Avant tout, j’aimerais remercier chaleureusement l’évêque de Lugano Pier Giacomo Grampa, grand chancelier de la faculté de théologie de Lugano, le recteur, Mgr Azzolino Chiappini, ainsi que le corps professoral de la faculté qui me font l’honneur de me conférer le grade de docteur en théologie. J’estime que cet honneur ne me revient pas tant à moi personnellement ni à mes modestes travaux qu’à l’autorité spirituelle de l’Église orthodoxe russe, dont je suis le fils fidèle.

  1. La mission chrétienne

L’Église du Christ est envoyée dans le monde annoncer le Royaume de Dieu. Ce ministère d’annonce de la bonne nouvelle est un attribut imprescriptible de l’Église, dans la mesure où il repose sur le commandement du Christ ressuscité à ses disciples : « Allez, enseignez à tous les peuples... » (Mt 28, 19). L’Église pourrait dire avec l’apôtre Paul : « Annoncer l’Évangile, ce n’est pas là mon motif d’orgueil, c’est une nécessité qui s’impose à moi. Malheur à moi si je n’annonçais pas l’Évangile ! » (I Cor 9, 16). Cependant, si l’on ne saurait mettre en doute le devoir d’annoncer la Bonne nouvelle, confié à l’Église par le Christ lui-même, la question de l’application concrète de ce commandement se pose à chaque nouvelle génération de chrétiens. Quelle est la place du christianisme dans le monde ? Comment l’Église envisage-t-elle le monde ? Comment peut-elle agir avec ce monde pour y mettre en œuvre sa mission ?

Il importe de souligner que le rapport de l’Église au monde repose sur une dialectique. D’un côté, les Saintes Écritures expriment clairement le rejet du monde : « N’ayez pas l’amour du monde, ni de ce qui est dans le monde (...) car tout ce qu’il y a dans le monde, les désirs égoïstes de la nature humaine, les désirs du regard, l’orgueil de la richesse, tout cela ne vient pas du Père, mais du monde » (I Jn 2, 15-16). La notion même de « monde » a une connotation négative chez les apôtres Jean le Théologien et Paul, ainsi que dans les œuvres de nombreux ascètes chrétiens.

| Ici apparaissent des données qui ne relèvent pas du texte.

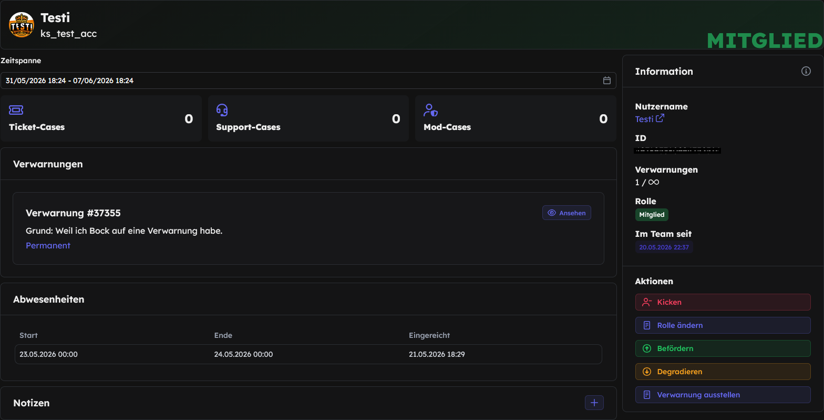Open external link icon next to Testi
Image resolution: width=824 pixels, height=420 pixels.
(x=660, y=118)
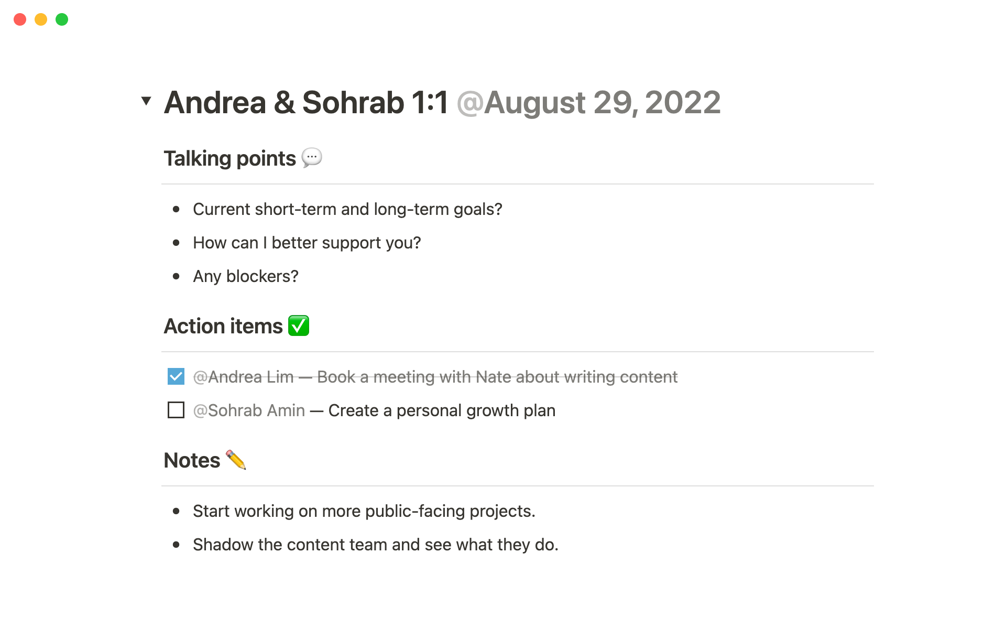The width and height of the screenshot is (1006, 629).
Task: Click 'Shadow the content team' note
Action: (x=375, y=545)
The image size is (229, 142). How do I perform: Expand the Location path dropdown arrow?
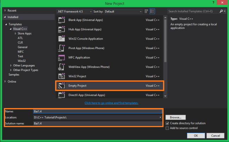point(160,117)
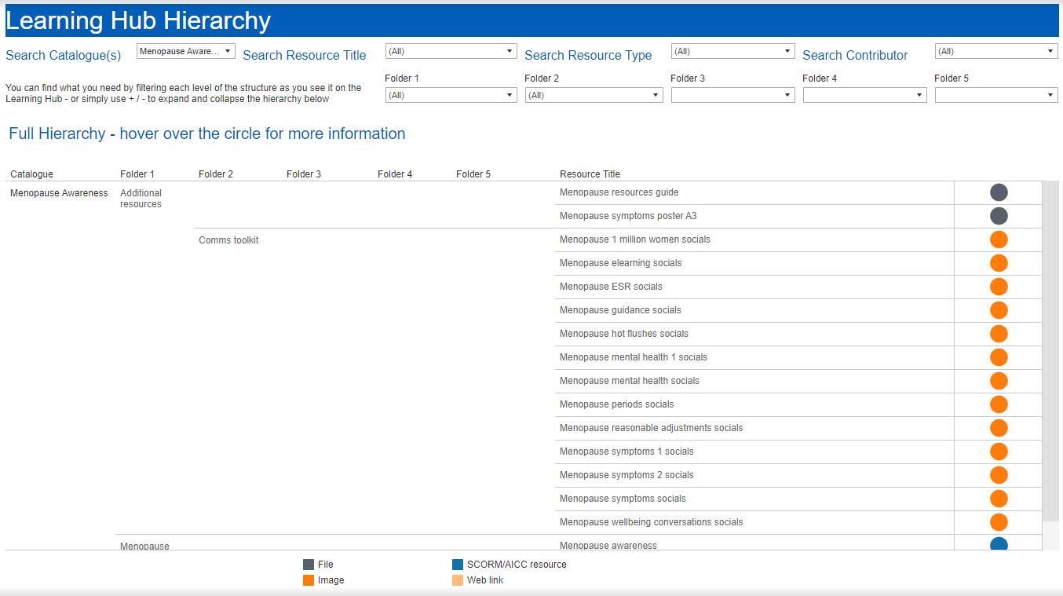Click the Web link legend swatch

tap(458, 580)

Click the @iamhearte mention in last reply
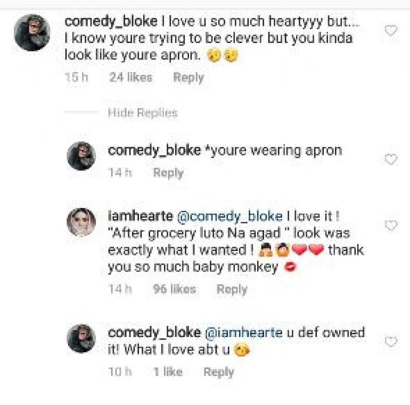pos(244,333)
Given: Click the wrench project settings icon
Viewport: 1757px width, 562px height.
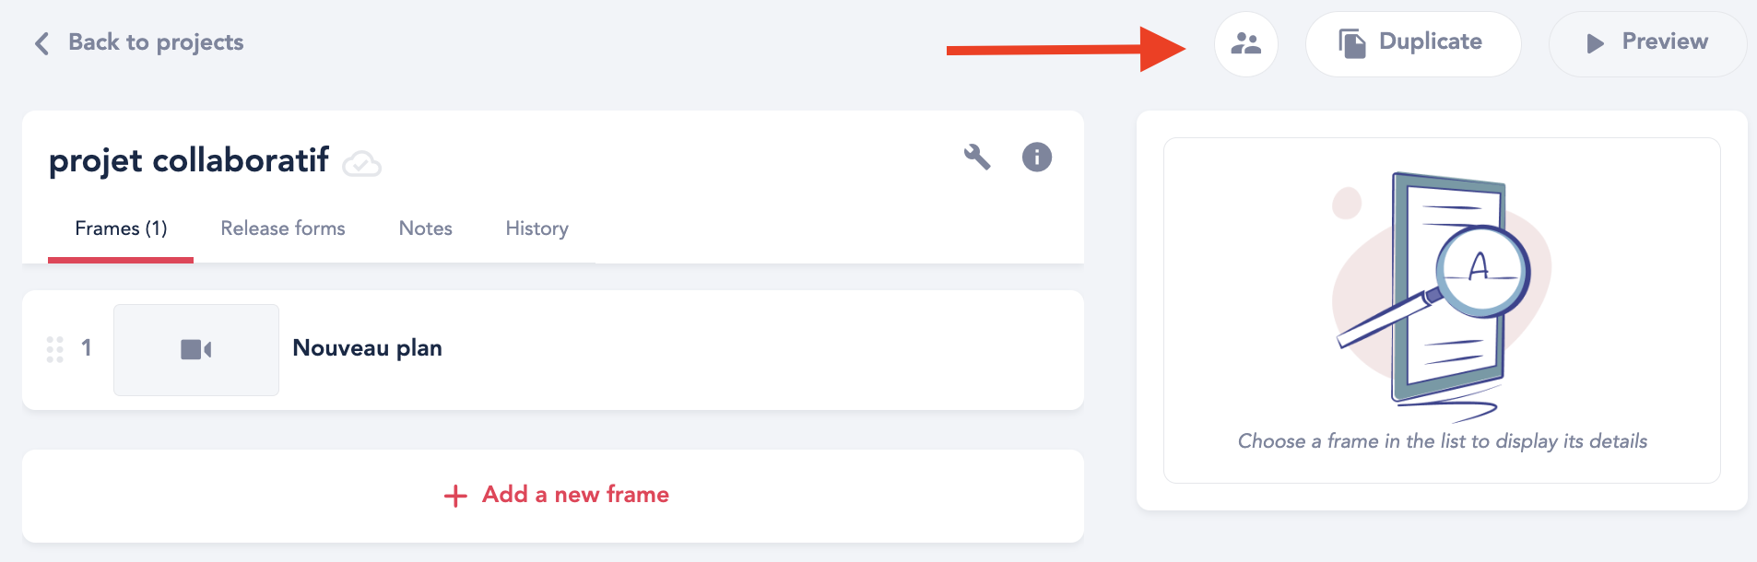Looking at the screenshot, I should pos(977,157).
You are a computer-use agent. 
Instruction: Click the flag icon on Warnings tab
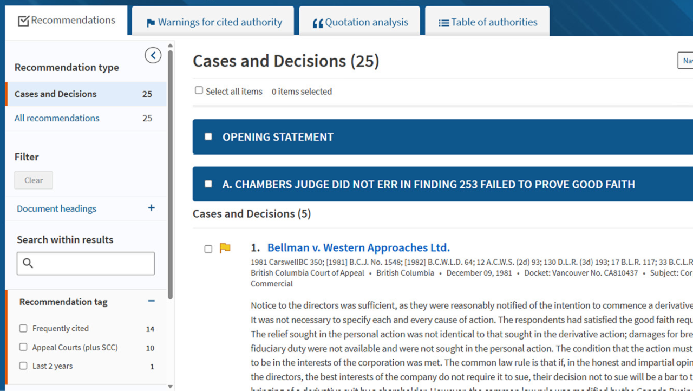(151, 23)
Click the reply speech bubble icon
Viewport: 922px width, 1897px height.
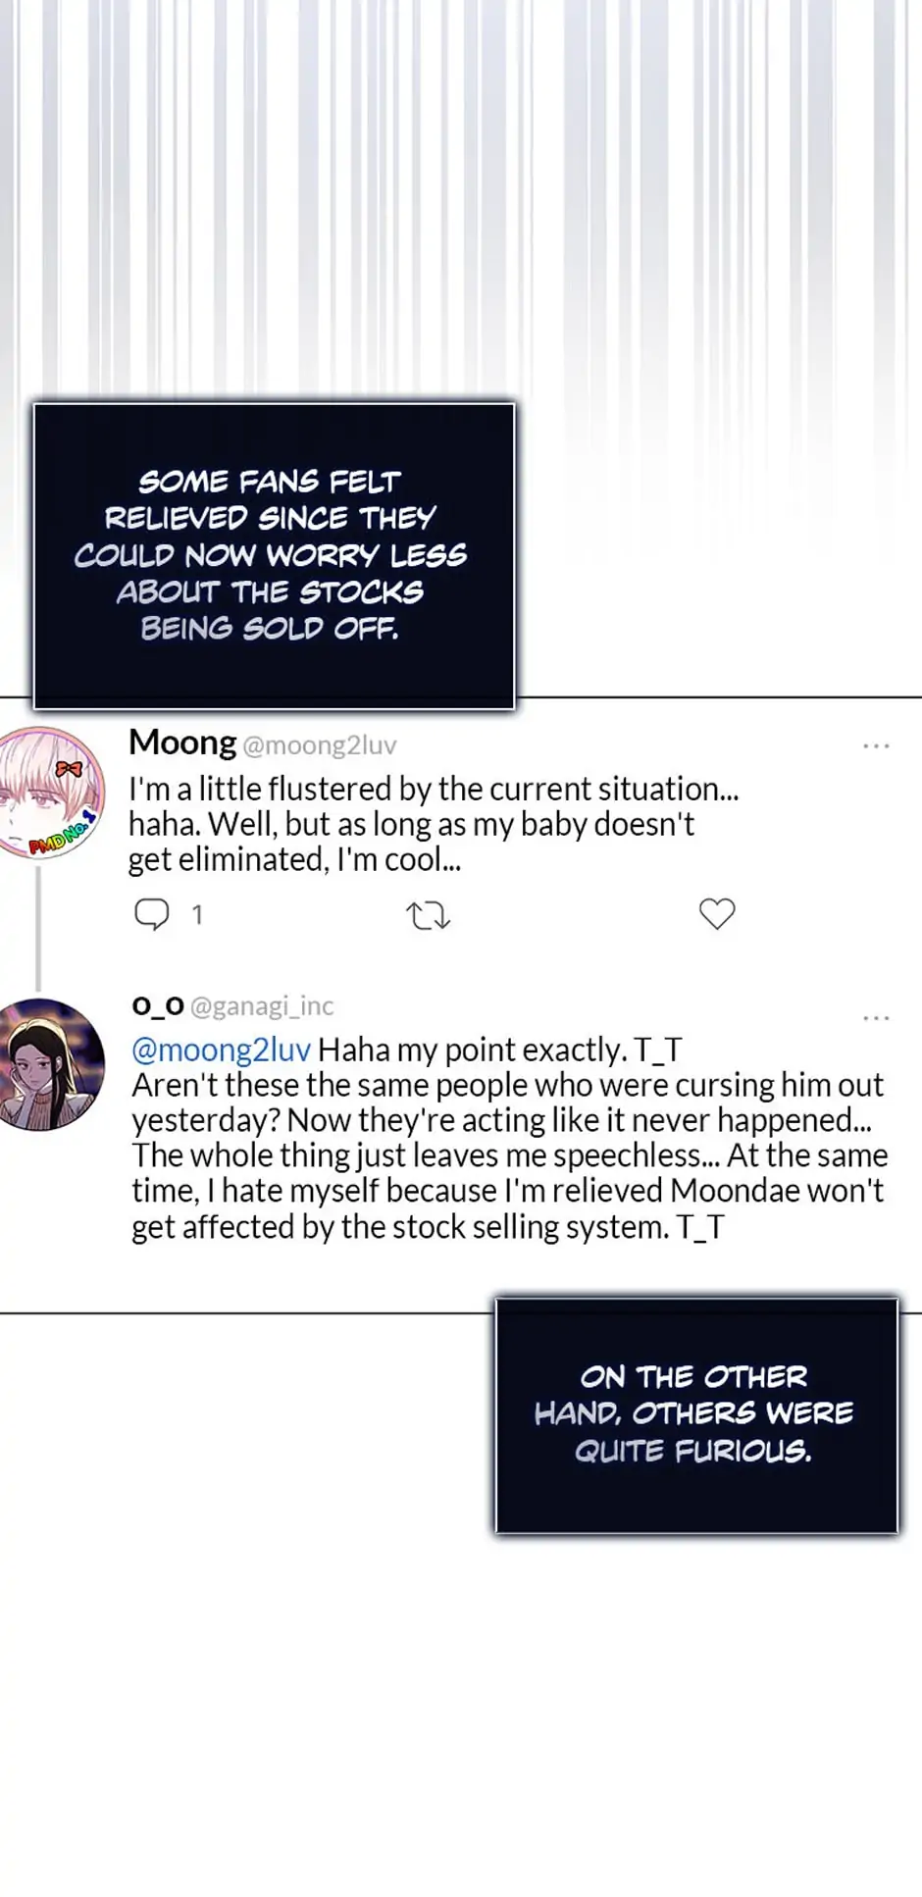151,914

D’un autre côté, « la fuite du monde », radicale et définitive, non seulement empêcherait l’Église de remplir pleinement son devoir missionnaire, mais risquerait même de provoquer un schisme à l’intérieur de l’Église. Dans l’épître déjà citée, l’apôtre Jean témoigne de l’amour sacrificiel de Dieu pour le monde qu’il a créé et réaffirme le commandement de l’amour du prochain, c’est-à-dire de l’autre (I Jn 4, 9, 20). Isaac le Syrien appelle dans ses œuvres à la compassion envers la création toute entière, y compris les démons.

L’approche véritablement chrétienne serait donc celle que proposait le grand penseur russe Vladimir Soloviev dans son commentaire du verset de Jean le Théologien « le monde entier est dominé par le Mauvais » (I Jn 5, 19) : il faut différencier le « monde » du « mauvais » dans lequel il demeure. Certes, le monde est soumis aux puissances du mal, mais n’est pas mauvais en soi (cf Fondements de la vie spirituelle). La mission du christianisme consiste justement à délivrer le monde de l’esclavage du mal.

Le chrétien doit défendre une position modérée, à la fois sensée et réaliste. L’Église ne peut s’identifier au monde, car, dit l’épître aux Hébreux, nous chrétiens, « la cité que nous avons ici-bas n’est pas définitive, nous attendons la cité future » (Heb 13, 14). Dans le même temps, l’Église ne peut se distancier du monde, car elle est envoyée dans le monde pour lui annoncer la Parole du salut. Être dans le monde sans être du monde, telle est la vocation de l’Église. Tout en restant fidèle à ses sources divines et à sa tradition bimillénaire, l’Église est en même temps appelée à être contemporaine (« avec son temps, de son temps »), bien plus, à aller de l’avant et à tirer les hommes après elle. Cette vocation est prophétique et en y obéissant, l’Église doit tenir compte du monde contemporain lorsqu’elle annonce la Parole du Christ « qui ne passera pas » (Mt 24, 35) et pour cela lui parler une langue qu’il puisse comprendre. Nous, chrétiens, ne pouvons pas idéaliser le passé, le temps où l’Église disposait d’une réelle autorité dans la socitété européenne, et condamner notre époque qui a subi d’importants changements culturels et socio-politiques. Notre foi nous invite à agir dans les conditions actuelles, nous inspirant avant tout du don de discernement, qui permet d’évaluer correctement différents phénomènes.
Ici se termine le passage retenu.